A short hall led from the living room. Dill moved down it and noted that the bathroom was on the right and a small kitchen on the left. He switched on the kitchen light and saw the spices. There was a six-tier spice rack that held at least thirty or forty kinds. There was also a four-foot shelf crammed with cookbooks. He opened one of the cabinet doors and found it full of canned goods, plus a generous supply of Kool-Aid. As usual, Dill thought with a smile, there were enough canned goods to last the winter. An inspection of the refrigerator revealed that someone had cleaned out all the perishables — the police probably — leaving only six bottles of Beck’s beer. No one had turned off the refrigerator and the beer was still cold.

“You want a beer?” he asked Anna Maude Singe, who was opening and closing kitchen drawers.

“A beer would be good,” she said.

“You see an opener?”

“Here,” she said, took one out of a drawer and gave it to him.

He opened the two beers and handed her one. “You want a glass?” he asked.

“It’ll stay colder in the bottle.” She drank from the bottle, moved back to one of the drawers, and pulled it open. “Her silver is all here.”

“That was her inheritance when our folks died. All of it.”
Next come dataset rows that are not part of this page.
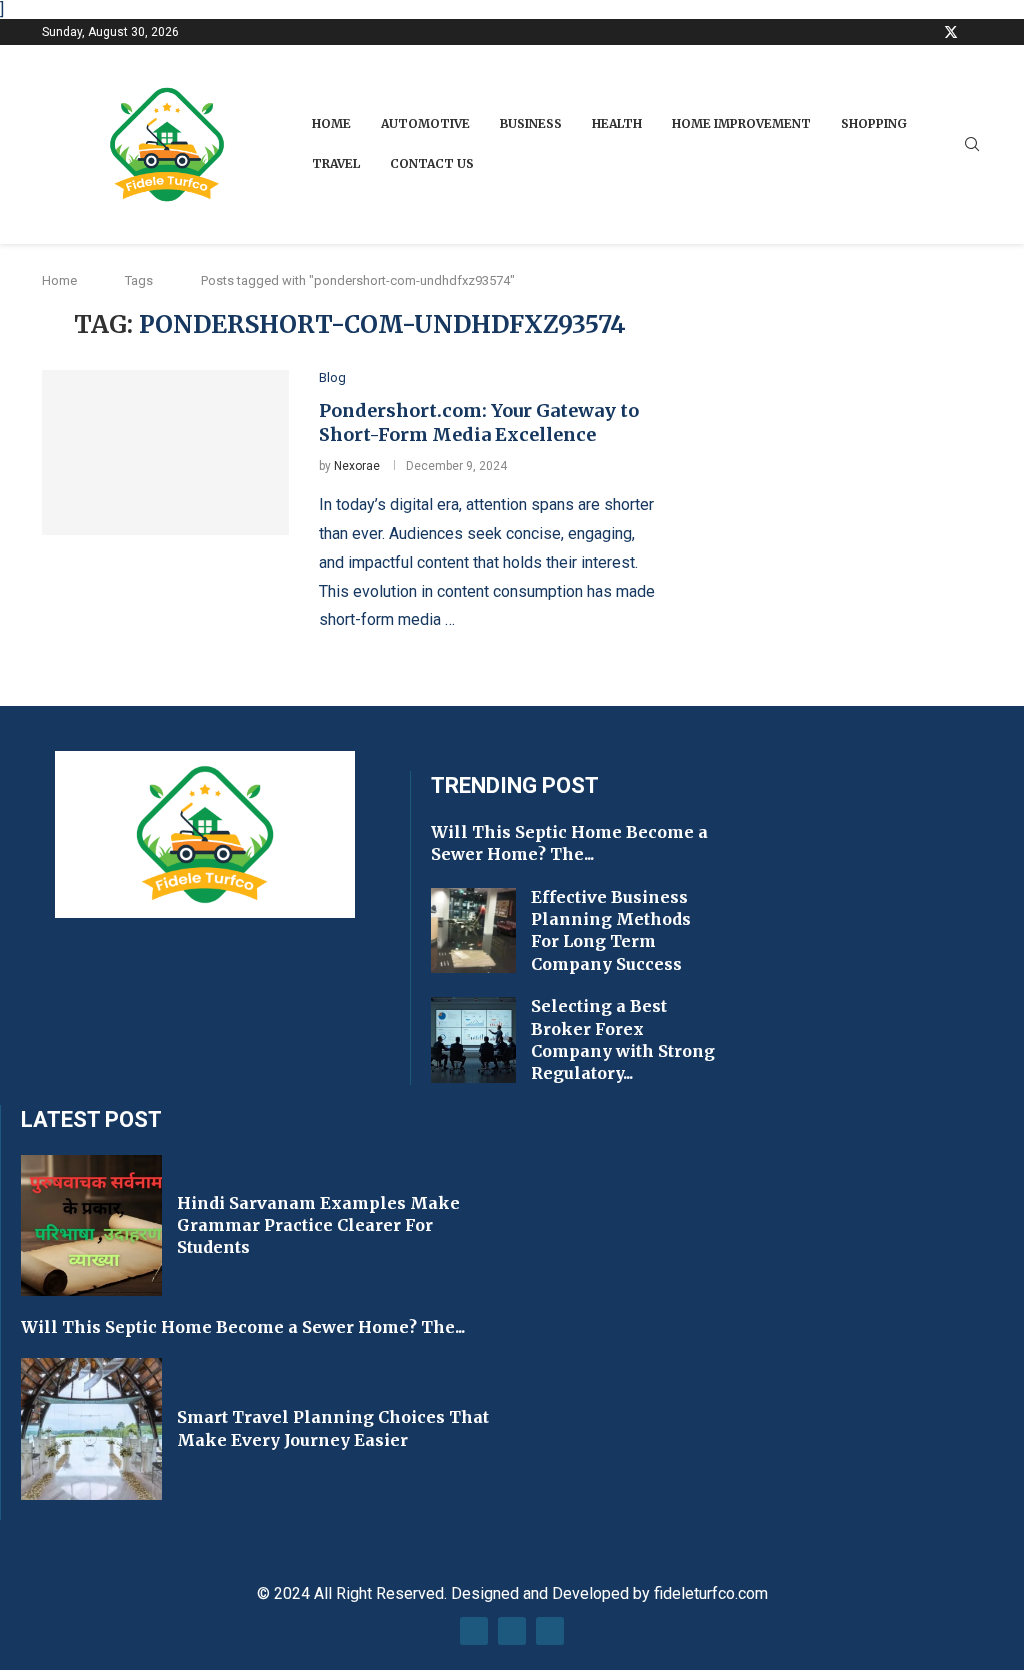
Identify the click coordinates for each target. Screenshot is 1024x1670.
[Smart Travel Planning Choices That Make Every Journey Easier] (91, 1428)
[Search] (972, 145)
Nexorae (357, 466)
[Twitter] (951, 32)
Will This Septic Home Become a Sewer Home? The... (243, 1327)
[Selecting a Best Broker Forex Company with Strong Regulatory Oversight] (474, 1040)
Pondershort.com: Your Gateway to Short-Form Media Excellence (479, 422)
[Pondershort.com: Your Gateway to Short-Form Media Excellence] (165, 452)
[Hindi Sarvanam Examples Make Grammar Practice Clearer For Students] (91, 1225)
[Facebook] (926, 32)
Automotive (425, 123)
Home (331, 123)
“She kept it polished,” Singe said, and closed the drawer. “What next — the bathroom?”

“Okay.”

It was a large, old-fashioned bathroom that was covered halfway up its walls with square white tiles. On the floor were small white hexagonal ones. Both the tub and sink had separate faucets for hot and cold water. The medicine cabinet held nothing of interest.

“No prescription drugs,” Dill said, closing the cabinet door.